The company also offers flexibility in how billing is handled. Some businesses, he said, prefer to bill clients monthly and allow them to come as often as they wish, even daily, or a pre-arranged number of times during the month. Some will bill all clients on the same day of the month, or on the same date a client signed up.
“Speed and simplicity is our motivator!"
“We were the first wash to set up and use the FastPass from DRB Systems,” Mr. Ellis noted. “We’ve set it up in three of our locations, in all three lanes. Some companies used FastPass in one lane and it’s the ‘cool place to go.’ We want every line to keep moving.”
Southland converted several thousand members of the Clean Car Club, a previous loyalty club, to its Unlimited Pass, a new FastPass loyalty program that provides discounts for frequent washes. It already boasts over 6,000 members.
There are two different Unlimited Passes. The Express Signature Pass, costing a customer $29.99 a month, provides a $13 value exterior wash at the company’s FastPass locations. A customer can use the service as often as desired.
The company also inaugurated the Full Service Signature Pass for $44.99 a month. The customer’s credit cards are recharged on a monthly basis.
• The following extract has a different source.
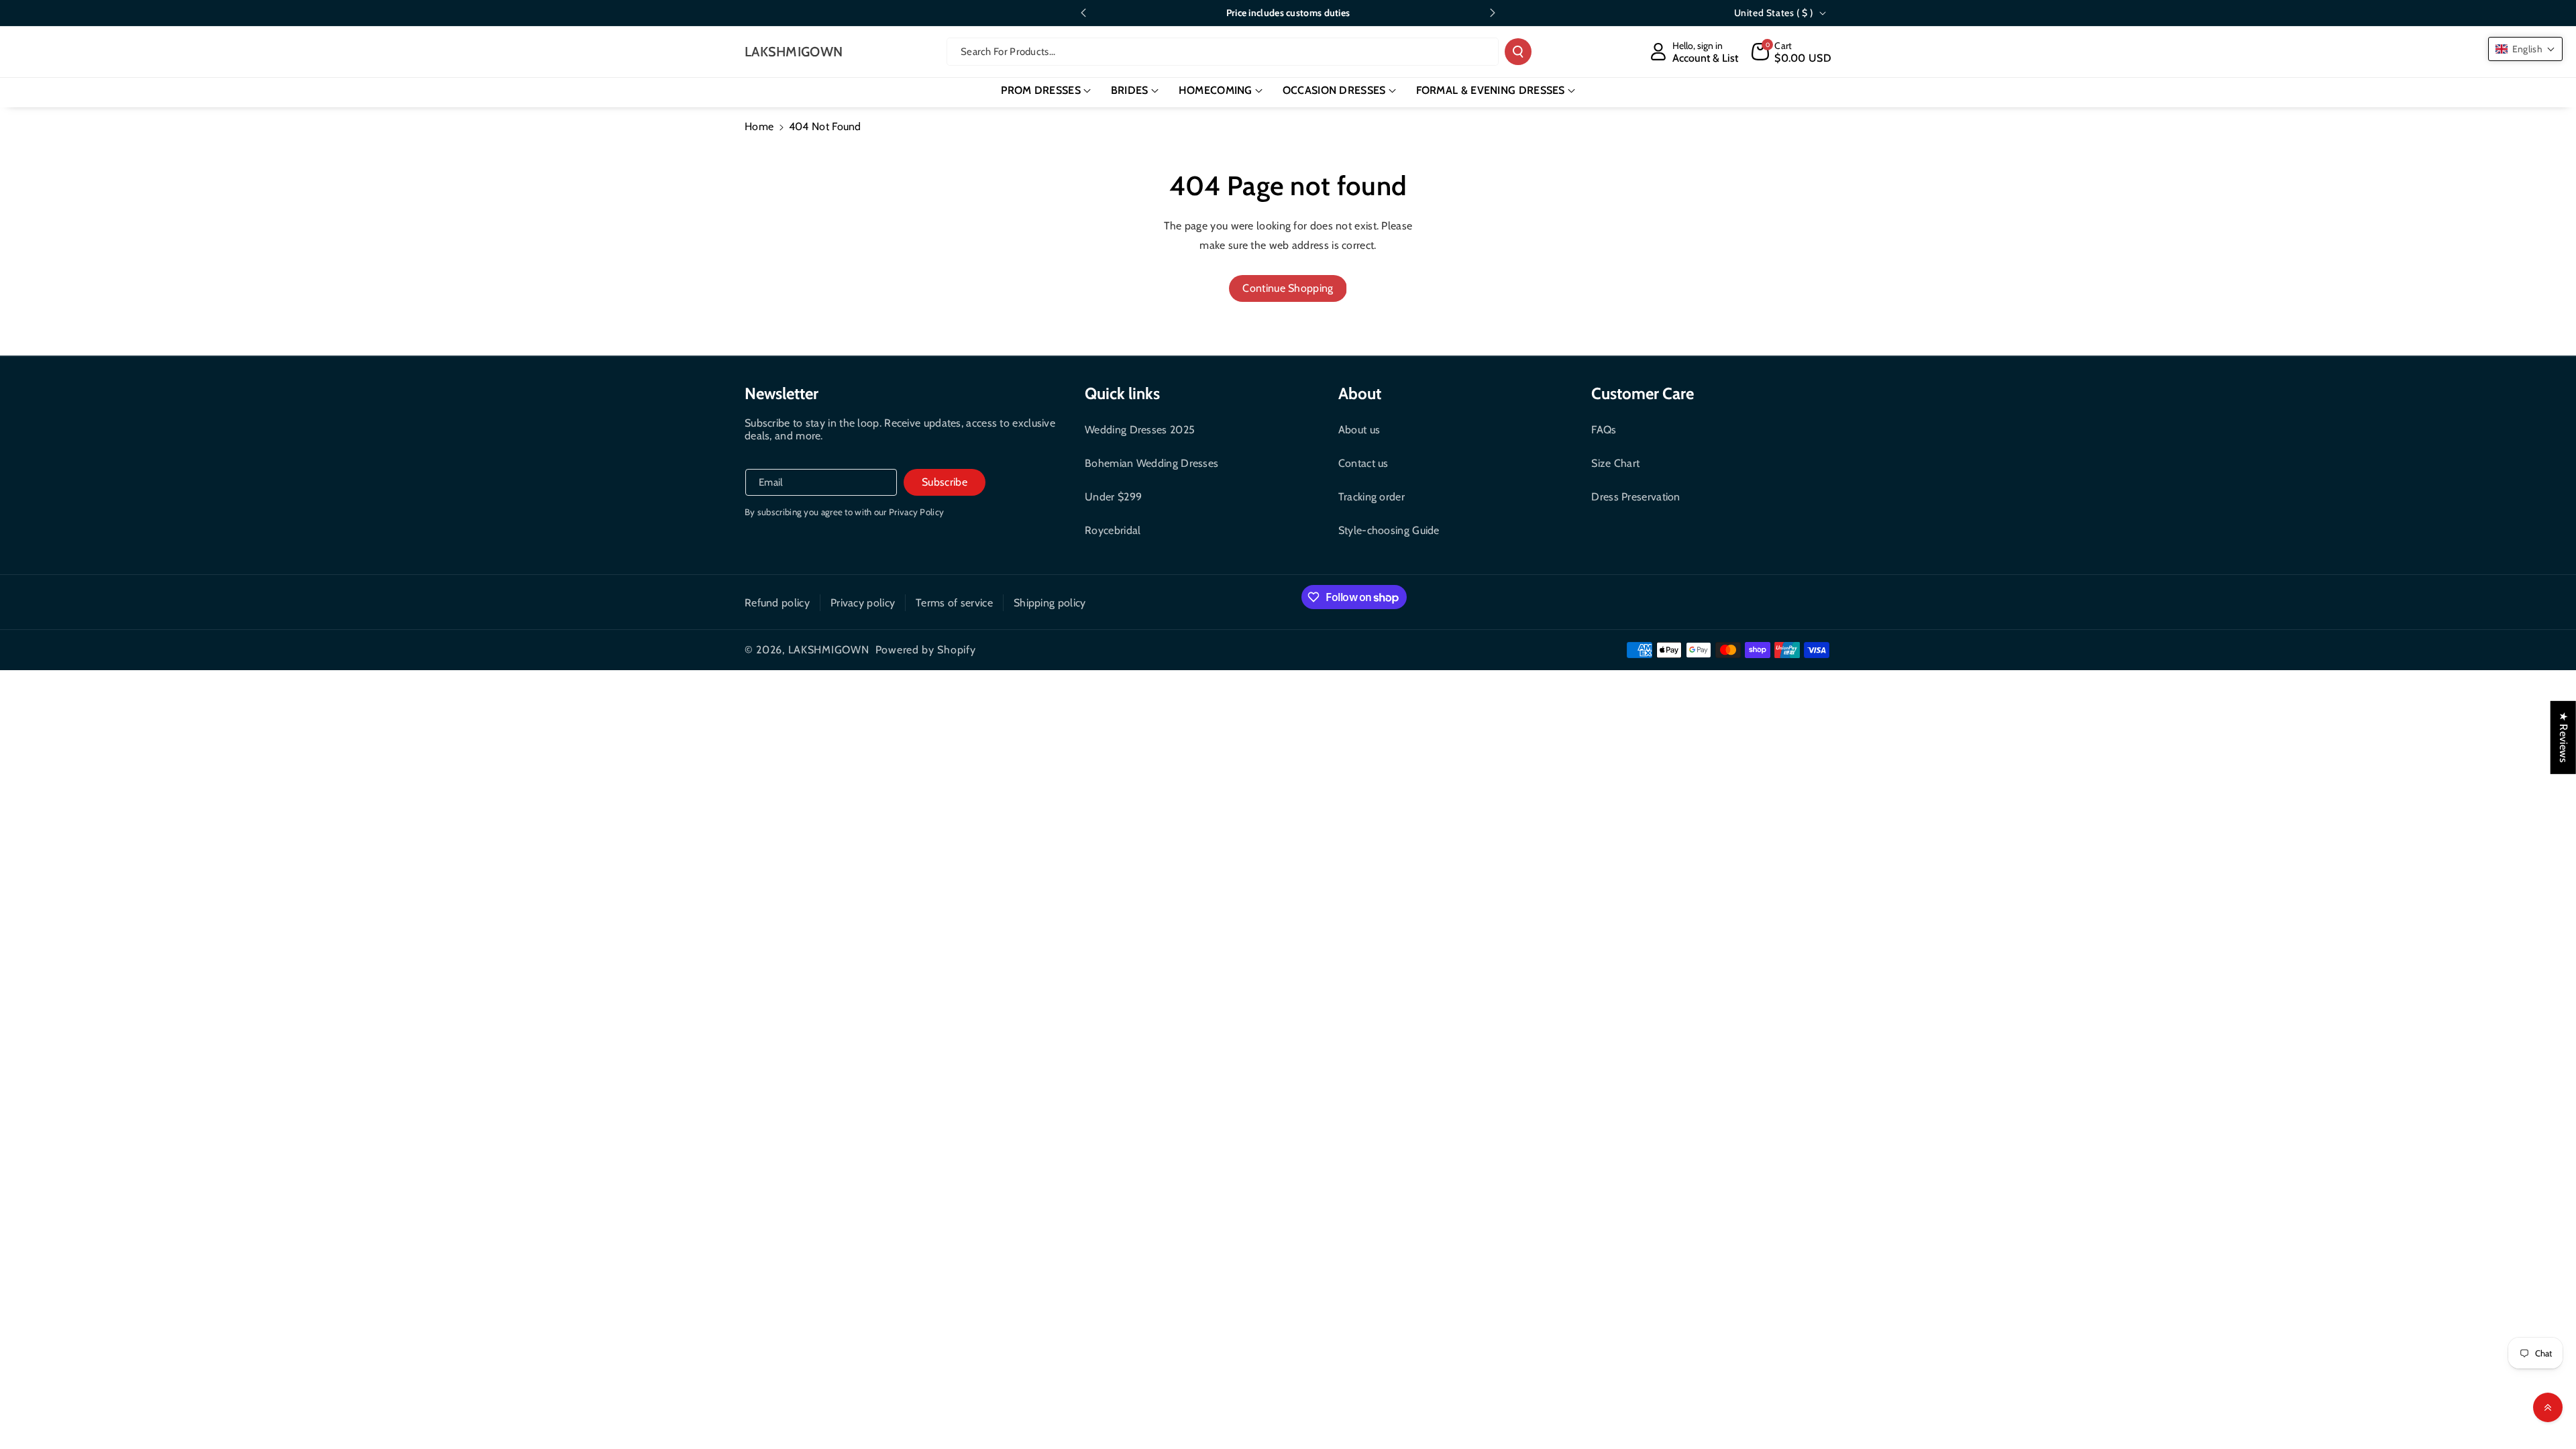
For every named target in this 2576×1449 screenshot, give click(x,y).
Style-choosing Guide (1389, 530)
It also helps the company manage the billing for “house accounts.” Southland sends statements to 30 to 40 companies with fleets of cars each month. By reading the RFID and tracking the data, Southland can provide the corporate customer with a statement listing the activity of each van at the wash, including the date, time of wash and location. “It took the mistakes out of billing,” Mr. Ellis discovered.
Classic Auto Wash is leading the pack in the Allen Park area of Michigan. Owner Todd Christopher has a sparkling operation featuring two tunnels and three self-wash bays.
“Classic installed the system on our exterior express car wash last October,” Mr. Christopher said. “We were a test site for the ‘R Module, the first to do automatic recharge.’”
He observed the RFID concept “has been around a few years,” but he likes the impact it is having on the bottom line. “A customer signs up for the monthly program. On the first of every month, the computer pulls a set amount off the customer’s credit card and gives us cash flow, until the customer ends participation in the program.”
“It’s been working really well. Business is up 10% and it evens things out with the climate and weather we have here. $6 is the base price for a one-time wash here. The basic monthly program is $24.99.”
“People love the idea of paying just once a month, and going as often as they want. Some do wash 18 or 19 times a month, but it all balances out.”
Since the program began, more than 420 customers have signed up.
“Almost all the glitches are worked out now,” he noted. “I like being on the ground floor of research.”